Sumpah, gila bener dah, apalagi gabung sama dude Wira ini. Matanya tidak mau
terpejam sempurna dari awal masuk sampai selesai MCU. Ovel all, selesailah
semua rangkaian seleksi. Dan, finally kita berdua (Al dan Wira) keterima di
Perusahaan Sampoerna Tbk. Kejadian gila itu mulai terbaca sejak kami menyiapkan
dokumen sebelum keberangkatan ke Surabaya. Semua dipersiapkan sampai-sampai
rela nulis dan menandatangani surat pernyataan keluar dari tempat kerja
yang lama. Pamitlah kami kepada semua pegawai kantor, mereka juga tampak sedih
melepas kepergian dua orang GAK JELAS dari kantor itu. Singkat cerita, kami
berlalu, keluar dari kantor DPPM. Wira tidak lupa motret gambar tulisan “DPPM”

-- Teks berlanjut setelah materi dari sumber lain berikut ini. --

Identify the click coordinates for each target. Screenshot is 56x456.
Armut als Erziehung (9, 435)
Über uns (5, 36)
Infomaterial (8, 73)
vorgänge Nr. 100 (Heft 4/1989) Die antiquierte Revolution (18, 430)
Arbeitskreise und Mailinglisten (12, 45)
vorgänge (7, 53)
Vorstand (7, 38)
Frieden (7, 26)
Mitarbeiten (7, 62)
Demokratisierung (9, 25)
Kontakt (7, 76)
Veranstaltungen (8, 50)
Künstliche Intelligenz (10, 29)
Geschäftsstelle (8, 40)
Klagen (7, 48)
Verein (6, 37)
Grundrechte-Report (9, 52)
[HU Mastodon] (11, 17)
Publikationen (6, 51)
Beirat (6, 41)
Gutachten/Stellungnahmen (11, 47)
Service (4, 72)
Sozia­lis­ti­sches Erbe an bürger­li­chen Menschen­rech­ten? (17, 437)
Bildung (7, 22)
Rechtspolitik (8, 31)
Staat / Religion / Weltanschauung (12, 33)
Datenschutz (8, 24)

dan menjadikan DP di BBM nya sambil buat PM “See you next time DPPM, terima
kasih untuk pengalaman yang begitu berarti”
DPPM,
tinggal kenangan. Berlalu ke Surabaya, masuk hotel dan menikmati fasilitas
layaknya orang kaya untuk beberapa hari. Wira tidak merasakan itu semua, karena
ia ditempatkan di kampung halamannya dan cuma sendirian, jadi ia gak kebagian hotel. Aku masih
sempat chat sama dia sebelum masuk kerja. Dengan perasaan tidak karuan, dan
serba tidak enak aku bercerita kepadanya..
Aku :
“Ciee yang
kerja dari rumah sendiri
Ciee yang
biasa suka telat, besok udah gak bisa
Cieee yang
gak dapat hotel”
Wira Utama
:
Cieee yang
kosnya mahal
Cieee yang
harus adaptasi lagi
Ciee yang
betahan di Malang”
Pengalaman
paling looser itu terjadi, di hari pertama bekerja, setelah melakukan
koordinasi, kami diberi tahu bahwa masa training akan terjadi selama tiga
bulan. Dan kerjaan kami adalah sebagai sales. Oh God, rasanya mau pingsan
ketika melihat gambar yang ada di kantor itu, contoh menjadi salesnya seperti
apa.
Aku BBM
Wira, aku bilang aku gak sanggup. Besok resign. Dia malah tertawa. “Aku coba
dulu Al, keren kalo kata aku, aku coba dulu 3 bulan..”
Oke, aku
keluar duluan. Malam harinya aku pulang ke hotel, aku telpon HRD nya, aku
katakana bahwa aku keluar. Kemudian menyiapkan semua barang dan kembali ke
Malang. Aku sudah merasa seperti dikejar setan ketika Managernya berkata akan
menemuiku ke hotel itu. Aku kabur, malas aku bertemu dia. Berlalu. Jam 12 malam
aku sampe di Malang. Untung pintu kos masih belum dikunci. Saved. Sampoerna
what the fuck…!!!
Hari
berlalu, aku lupa, tapi setelah beberapa hari di sana, Wira juga memutuskan
untuk keluar dari kantor itu. Aku tidak mengira bahwa ia juga akan out sama
seperti aku. Dan again, gilaaaak
Ini semua
adalah pengalaman, pengalaman yang mengajarkan bahwa segala sesuatu harus ada
pemanasan. Kami berlalu dari perusahaan itu, membawa diri dengan zonk. Kami
menyebut proses
itu adalah pemanasan, mulai dari ikut tes sampe masuk
kerja hingga keluar dan itu semua adalah pengalaman. Pengalaman serta
pemanasan. Ah, sudahlah, penting sudah masuk ke MOG selama dua jam, keliling
gak jelas dan duduk di samping destro tanpa bisa mengunyah apapun karena masih
harus puasa dua jam. Berdebu, letih, lelah, macet ke Surabaya dan hasilnya
adalah zonk, ini adalah pemanasan. Pemanasan dan berpanas-panas sampe bisa out
dari Sampoerna.
Merasakan banget
bagaimana seharian jadi sales kayak orang mau bunuh diri karena kecapean.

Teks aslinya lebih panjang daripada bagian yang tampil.